# Numpy and Matplotlib

* Bio 724D, Spring 2024
* Paul M. Magwene


## Numpy

Numpy is the de facto library for numerical computing in Python.

* Provides an efficient multi-dimensional array data structure that facilitates a wide variety of numerical computing tasks.

* Provides a wide range of functions for array manipulation and core numerical functions that are important for many numerical tasks in mathematics, statistics and machine learning, bioinformatics, etc.

* Basis for many other packages

## What about Scipy?

* Scipy is a companion to Numpy, providing a broad range of numerical routines that are widely used in different fields, but perhaps not so fundamental as what's included in numpy
* Includes:
	* Integration
	* Optimization
	* Interpolation
	* Signal processing
	* Linear algebra -- numpy has a linalg module but scipy version adds some additional functionality
	* Spatial data 
	* Graph algorithms
	* Statistics
	* Image processing

## Numpy: key concepts

* Numpy arrays (type: `ndarray`) are multi-dimensional, ordered, and homogenous 

* Arrays have a size, dimension, and shape

* **Typed** -- Arrays have a data type (`dtype`) which specifies the types of the data they hold. You can leave this up to numpy to infer/guess, or you can specify `dtype` explicitly

* **Indexing and slicing** -- Array access is a logical extension of indexing for other Python data structures like lists but there are some subtleties to be aware of

* **Vectorized** -- Many Numpy operators and functions are vectorized and are applied to every element in an input array

* **Broadcasting** -- Numpy array operations/function that take two or more arrays as input exploit "broadcasting" to carry out operations between arrays. This as long as the dimensions of the arrays are compatible.

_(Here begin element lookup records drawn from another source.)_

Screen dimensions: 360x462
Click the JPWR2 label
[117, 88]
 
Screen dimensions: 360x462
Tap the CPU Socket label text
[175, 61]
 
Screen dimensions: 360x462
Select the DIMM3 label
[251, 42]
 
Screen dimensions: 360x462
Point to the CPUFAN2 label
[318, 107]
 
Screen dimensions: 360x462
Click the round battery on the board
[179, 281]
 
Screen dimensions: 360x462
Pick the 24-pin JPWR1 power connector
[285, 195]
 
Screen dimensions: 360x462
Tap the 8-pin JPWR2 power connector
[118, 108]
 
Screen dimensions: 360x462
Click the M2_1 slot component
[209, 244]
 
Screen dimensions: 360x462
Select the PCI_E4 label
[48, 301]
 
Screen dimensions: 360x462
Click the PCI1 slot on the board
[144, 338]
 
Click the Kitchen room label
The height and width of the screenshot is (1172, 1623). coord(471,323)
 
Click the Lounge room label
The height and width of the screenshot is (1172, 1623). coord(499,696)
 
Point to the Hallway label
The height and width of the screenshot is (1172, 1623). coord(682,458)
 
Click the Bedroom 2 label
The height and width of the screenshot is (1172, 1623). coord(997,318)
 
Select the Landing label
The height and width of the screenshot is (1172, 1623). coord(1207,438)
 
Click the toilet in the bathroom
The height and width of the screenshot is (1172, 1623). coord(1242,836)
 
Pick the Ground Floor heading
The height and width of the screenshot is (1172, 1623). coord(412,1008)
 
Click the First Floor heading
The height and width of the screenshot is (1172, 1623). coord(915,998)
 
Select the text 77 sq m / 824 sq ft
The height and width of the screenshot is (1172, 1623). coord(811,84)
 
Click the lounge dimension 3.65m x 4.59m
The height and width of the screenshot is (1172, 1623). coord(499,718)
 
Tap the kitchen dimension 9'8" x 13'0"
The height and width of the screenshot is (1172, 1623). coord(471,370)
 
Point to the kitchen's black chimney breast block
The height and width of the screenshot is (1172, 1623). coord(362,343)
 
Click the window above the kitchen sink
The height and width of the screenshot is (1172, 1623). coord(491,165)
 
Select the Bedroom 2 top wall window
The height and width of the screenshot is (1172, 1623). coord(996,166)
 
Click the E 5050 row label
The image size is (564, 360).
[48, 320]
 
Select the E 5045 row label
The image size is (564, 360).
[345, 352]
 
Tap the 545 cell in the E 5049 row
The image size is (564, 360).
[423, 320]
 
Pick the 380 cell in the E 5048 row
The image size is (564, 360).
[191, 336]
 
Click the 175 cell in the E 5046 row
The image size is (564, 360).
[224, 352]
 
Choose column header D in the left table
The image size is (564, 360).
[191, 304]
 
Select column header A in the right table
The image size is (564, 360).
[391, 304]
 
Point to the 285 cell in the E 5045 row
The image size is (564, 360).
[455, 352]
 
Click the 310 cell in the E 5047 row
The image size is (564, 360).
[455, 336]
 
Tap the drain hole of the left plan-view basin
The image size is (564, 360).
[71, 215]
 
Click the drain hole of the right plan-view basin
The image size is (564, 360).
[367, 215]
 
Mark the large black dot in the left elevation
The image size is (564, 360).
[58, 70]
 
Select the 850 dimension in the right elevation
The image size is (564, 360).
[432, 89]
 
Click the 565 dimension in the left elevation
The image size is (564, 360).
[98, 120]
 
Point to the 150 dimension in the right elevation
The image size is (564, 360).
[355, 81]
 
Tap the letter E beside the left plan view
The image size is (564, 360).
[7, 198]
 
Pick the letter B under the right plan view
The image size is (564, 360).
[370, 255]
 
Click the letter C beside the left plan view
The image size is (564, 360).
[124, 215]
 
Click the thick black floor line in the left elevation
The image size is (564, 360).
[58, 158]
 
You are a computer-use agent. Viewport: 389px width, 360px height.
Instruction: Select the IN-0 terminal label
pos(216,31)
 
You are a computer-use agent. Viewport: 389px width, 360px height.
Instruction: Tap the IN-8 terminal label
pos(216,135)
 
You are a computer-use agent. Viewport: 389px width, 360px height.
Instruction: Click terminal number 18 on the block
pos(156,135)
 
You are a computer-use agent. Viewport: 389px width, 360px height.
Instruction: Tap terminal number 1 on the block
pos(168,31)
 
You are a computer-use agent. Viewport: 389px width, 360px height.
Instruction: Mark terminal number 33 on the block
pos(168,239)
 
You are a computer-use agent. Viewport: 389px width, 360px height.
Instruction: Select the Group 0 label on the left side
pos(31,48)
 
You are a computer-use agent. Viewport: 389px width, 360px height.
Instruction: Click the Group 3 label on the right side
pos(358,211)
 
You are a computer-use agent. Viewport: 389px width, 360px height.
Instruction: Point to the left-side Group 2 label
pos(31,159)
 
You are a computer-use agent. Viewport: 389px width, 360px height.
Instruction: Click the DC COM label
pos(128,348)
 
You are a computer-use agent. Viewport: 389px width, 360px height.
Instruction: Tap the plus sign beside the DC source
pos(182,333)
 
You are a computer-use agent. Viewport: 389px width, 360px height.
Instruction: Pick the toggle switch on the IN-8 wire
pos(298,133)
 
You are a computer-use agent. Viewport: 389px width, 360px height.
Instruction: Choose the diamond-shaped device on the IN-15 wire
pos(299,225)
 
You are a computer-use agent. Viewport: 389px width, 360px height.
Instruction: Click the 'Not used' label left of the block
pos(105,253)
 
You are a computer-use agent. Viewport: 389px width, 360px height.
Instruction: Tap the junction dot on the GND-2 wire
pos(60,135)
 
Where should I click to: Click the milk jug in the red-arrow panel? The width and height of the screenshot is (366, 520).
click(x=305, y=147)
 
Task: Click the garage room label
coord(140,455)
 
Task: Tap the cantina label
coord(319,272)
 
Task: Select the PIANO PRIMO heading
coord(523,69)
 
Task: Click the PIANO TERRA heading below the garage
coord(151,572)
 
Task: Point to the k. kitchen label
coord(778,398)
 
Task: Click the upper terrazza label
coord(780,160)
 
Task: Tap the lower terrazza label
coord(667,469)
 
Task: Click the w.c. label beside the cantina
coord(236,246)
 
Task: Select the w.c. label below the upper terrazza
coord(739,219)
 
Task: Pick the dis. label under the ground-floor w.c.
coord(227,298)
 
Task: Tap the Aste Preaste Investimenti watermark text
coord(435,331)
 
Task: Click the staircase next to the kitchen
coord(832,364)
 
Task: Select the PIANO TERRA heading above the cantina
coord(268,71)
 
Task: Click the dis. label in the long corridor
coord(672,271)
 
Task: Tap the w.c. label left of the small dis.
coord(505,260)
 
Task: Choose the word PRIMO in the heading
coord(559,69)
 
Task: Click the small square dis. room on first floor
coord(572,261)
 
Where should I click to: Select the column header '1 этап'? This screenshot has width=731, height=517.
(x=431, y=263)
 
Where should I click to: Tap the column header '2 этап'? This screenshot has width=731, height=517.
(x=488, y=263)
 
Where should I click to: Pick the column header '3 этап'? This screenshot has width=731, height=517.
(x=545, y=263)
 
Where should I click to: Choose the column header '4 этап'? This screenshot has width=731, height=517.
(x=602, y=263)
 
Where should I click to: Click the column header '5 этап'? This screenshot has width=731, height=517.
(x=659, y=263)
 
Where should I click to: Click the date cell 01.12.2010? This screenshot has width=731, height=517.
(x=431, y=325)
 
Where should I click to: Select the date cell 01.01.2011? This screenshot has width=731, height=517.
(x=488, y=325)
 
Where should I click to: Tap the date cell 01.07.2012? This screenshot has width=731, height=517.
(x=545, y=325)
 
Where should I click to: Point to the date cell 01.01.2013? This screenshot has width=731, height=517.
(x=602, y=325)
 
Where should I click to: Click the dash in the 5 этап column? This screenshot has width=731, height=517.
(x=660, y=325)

  * Sort of like a stricter version of R's "recycling"

    <p></p>
 
* **Views and copies** -- Most methods on arrays return "views" of/into the original array than copies.  Changing a view will change the data in the original array. To get a copy, make sure to use the `.copy()` method

## Numpy Broadcasting Rules

From the Numpy User Guide, [Broadcasting](https://numpy.org/doc/stable/user/basics.broadcasting.html)

> When operating on two arrays, NumPy compares their shapes element-wise. It starts with the trailing (i.e. rightmost) dimension and works its way left. Two dimensions are compatible when
>
>    1. they are equal, or
>
>    2. one of them is 1.
>
>If these conditions are not met, a ValueError: operands could not be broadcast together exception is thrown, indicating that the arrays have incompatible shapes.

## Matplotlib

Matplot is the de facto library for plotting in Python.

* Provides two "flavors" of plotting interfaces
  1. A "state based" function oriented interface through `matplotlib.pyplot`  
  2. An object oriented interface
 
     <p></p>

* The function based interface tends to be "higher level" while the object oriented interface provides greater flexibility and tweaking. It is not uncommon to mix the two types of interfaces when constructing plots interactively.

* Does not provide the elegance of a "grammar of graphics". However, provides powerful set of tools for creating novel graphics that would be hard or impossible to do in ggplot2.  Also has much better support for 3D graphics and other less common plot types.

## Basic plot types in matplotlib.pyplot

* `plot()` 
* `scatter()` 
* `hist()`, `hist2d()`
* `boxplot()`
* `violinplot()`
* `contour()/contourf()`
* `bar()`
* `pie()`
* `imshow()`